Sometimes even when you know the answer to a question in your head, you need to hear it out loud. You need confirmation.
Thomas nodded. He looked fucking petrified I’d asked him, though.
I swallowed. “Do you want me to unlock the door?”
“So I can run away?” He wasn’t certain how to react to me, I knew. His eyes were beautiful. They took in the whole of me, and I was lost. “I don’t want to go,” he said.
We were silent for a moment, just looking at one another.
“You’re like no one I’ve ever met,” he added when I finally looked away.
“Weird and messed up.”
“I don’t think you’re weird or not normal or anything, Sasha.”
“You should.”
“I wouldn’t want you to be any other way than the way you are.”
I rolled my eyes and nudged his shoulder.
“Can we talk about something else?”
Something that isn’t me.
The sky grew dark beyond my curtainless window as we talked some more. We talked until it was late. There were painless subjects—art and artists we liked, the best sandwiches, and the possibility that we both found certain footballers attractive.

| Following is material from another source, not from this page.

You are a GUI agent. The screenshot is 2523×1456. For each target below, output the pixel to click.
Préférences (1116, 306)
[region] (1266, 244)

Thomas phoned his gran to pick him up so I wouldn’t have to walk him home and then walk back through the dodgy estate on my own this late. I pointed out I had walked around this dodgy estate on my own for months, but I was secretly lit up by his concern and pleased that he’d accepted that me walking him home was the way it was going to be.
Corinne smiled as we walked past the living room.

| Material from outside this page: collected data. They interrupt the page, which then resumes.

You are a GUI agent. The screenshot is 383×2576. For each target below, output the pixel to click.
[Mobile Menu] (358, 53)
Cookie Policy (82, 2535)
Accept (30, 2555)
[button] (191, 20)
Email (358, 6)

“I hope to see you again, Thomas.”
Thomas grinned. “I’m sure you will,” he said, and I gave him a gentle shove in the back for assuming
anything
, even if it was a complete and utter certainty.
We walked downstairs, and I waited with him at the corner of the block under the street light until his gran came by in her tiny car. She gave me a knowing smile as Thomas got in and, as always, I wasn’t quite sure what to make of her. Thomas sat in the passenger seat. We watched one another until the car took him out of sight. My phone buzzed almost immediately.
Thanks for today :-)
I smiled, but I didn’t reply.
I trudged back up the stairs. Corinne was waiting for me in the doorway, her arms folded across her chest. My fear that she knew whatever was between Thomas and I was more nebulous than simple friendship filled my stomach. I was afraid of anyone finding out.
“He seemed nice.”
She looked at me hopefully, as though I was going to want to talk to her about him. Instead I brushed past, headed for the shower.

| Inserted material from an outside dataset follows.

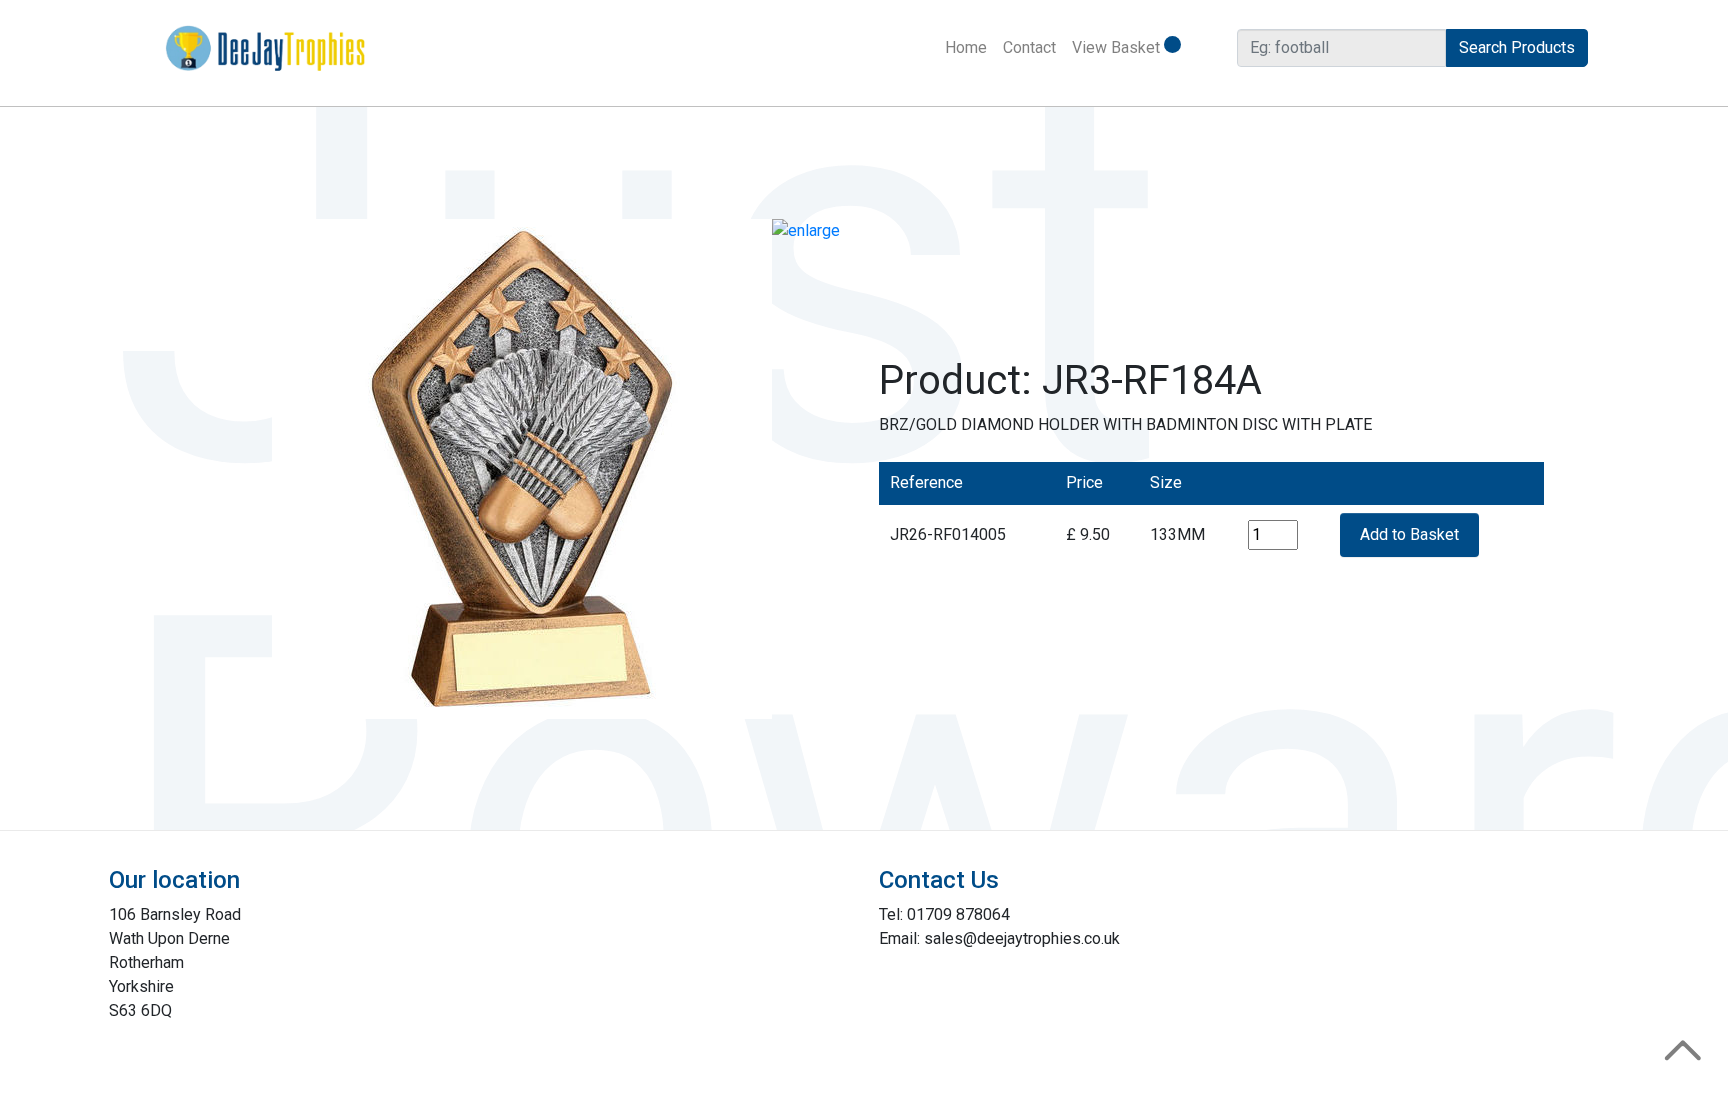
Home (970, 47)
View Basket (1118, 47)
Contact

“You’ve never mentioned him before.”
I’d never mentioned anyone as far as I could recall.
“Sasha.” Her foot stopped the bathroom door from closing. “Please.”
“What?”
“I just want to talk to you.”
“What about?”
“Anything!”
If she hadn’t drunk the wine, she probably wouldn’t be doing this now.
“I’ll make you a cup of tea or coffee or there’s some wine left,” she pleaded, gesturing to the kitchen.
For a moment my body wouldn’t move.
I nodded once. “Okay.”
She followed me into the kitchen. The fluorescent tube light on the ceiling flickered and flickered.
“What’ll it be? Tea…? I don’t even know what you like to drink,” she carried on, looking pained when I didn’t answer.
“Water,” I murmured, sitting down on a plastic kitchen chair.
“Do you want something to eat…? You’re so thin, Sasha. Have you been eating?”